Money Tree vs Beige red
Money Tree (Cloverdale Paint) and Beige red (RAL Classic) come from different manufacturers. These are both beige-pinks, so the question isn't which hue to choose — it's where within beige-pink to land. The 5-point LRV gap — 37 for Money Tree vs 32 for Beige red — means Money Tree will open up a space more effectively. ΔE 8.3 means they're clearly different, but not dramatically so — they'd pair well in the same room. Below you'll find 1 real-room photo comparison where both colors appear side by side, plus 5 simulated room previews.

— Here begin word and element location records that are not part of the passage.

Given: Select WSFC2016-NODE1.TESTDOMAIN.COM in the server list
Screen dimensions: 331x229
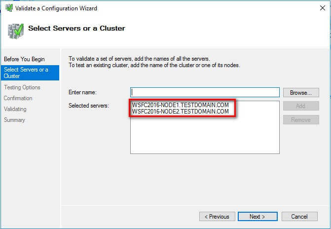Looking at the screenshot, I should pyautogui.click(x=181, y=105).
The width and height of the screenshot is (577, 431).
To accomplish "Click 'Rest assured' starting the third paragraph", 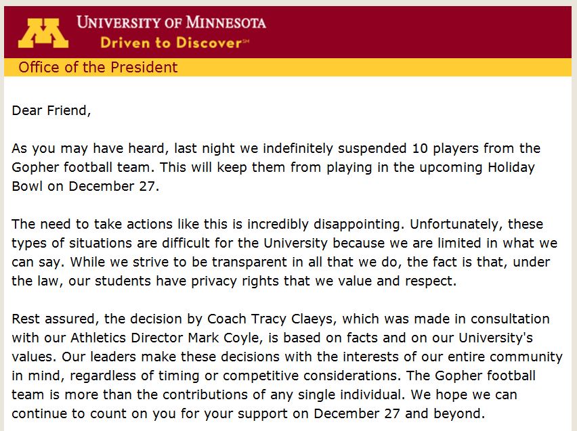I will point(56,319).
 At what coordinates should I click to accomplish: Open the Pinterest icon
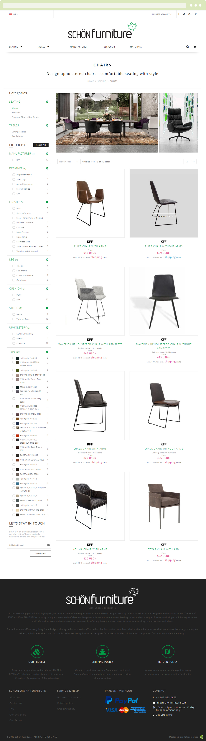tap(196, 14)
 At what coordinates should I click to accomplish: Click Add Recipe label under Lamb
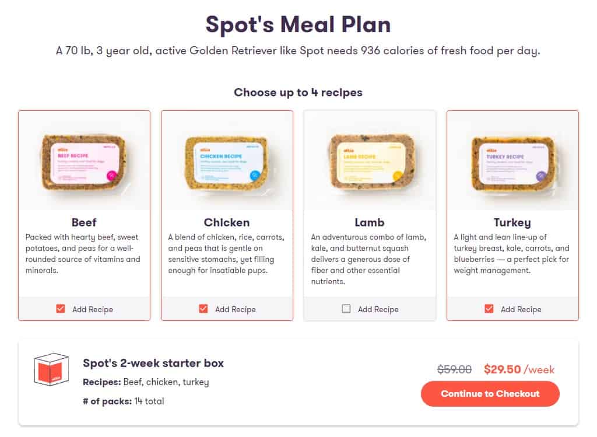(x=378, y=309)
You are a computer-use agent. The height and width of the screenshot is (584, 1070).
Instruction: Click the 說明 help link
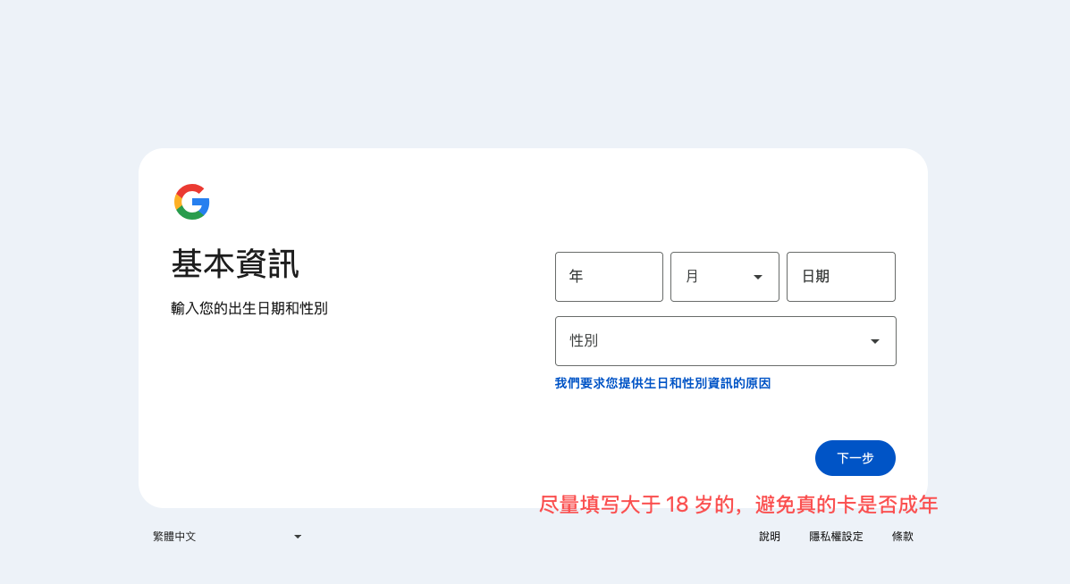tap(769, 536)
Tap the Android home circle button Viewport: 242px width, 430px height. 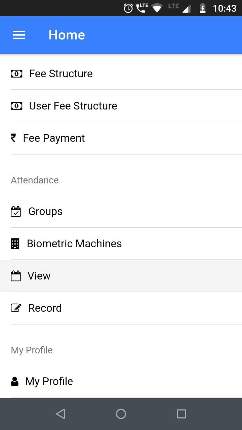point(121,414)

Money Tree vs Beige red in Real Spaces
1 real room side by side. Money Tree and Beige red are close enough that the difference can be hard to judge from a chip alone — these photos show how each reads at scale, across different spaces and lighting conditions.
Bathroom
Small bathrooms intensify color. A shade that seems quiet in a larger room can feel immersive when you're surrounded by it on four walls. Money Tree has the edge in reflectance, which shows as a quiet sense of added space rather than an obvious contrast.
Color Details
Money Tree vs Beige red Simulated Comparison
5 simulated room previews — drag the slider on each to see Money Tree on one side and Beige red on the other.
Digital color is approximate. These simulations are generated from the manufacturer's hex values and overlaid on grayscale room photos — your screen's calibration, brightness, and viewing angle all affect how they render. Before committing to either color, test physical samples in your own space under the light you actually live with.
More Money Tree comparisons
See how Money Tree stacks up against other well-photographed colors across different brands and tones.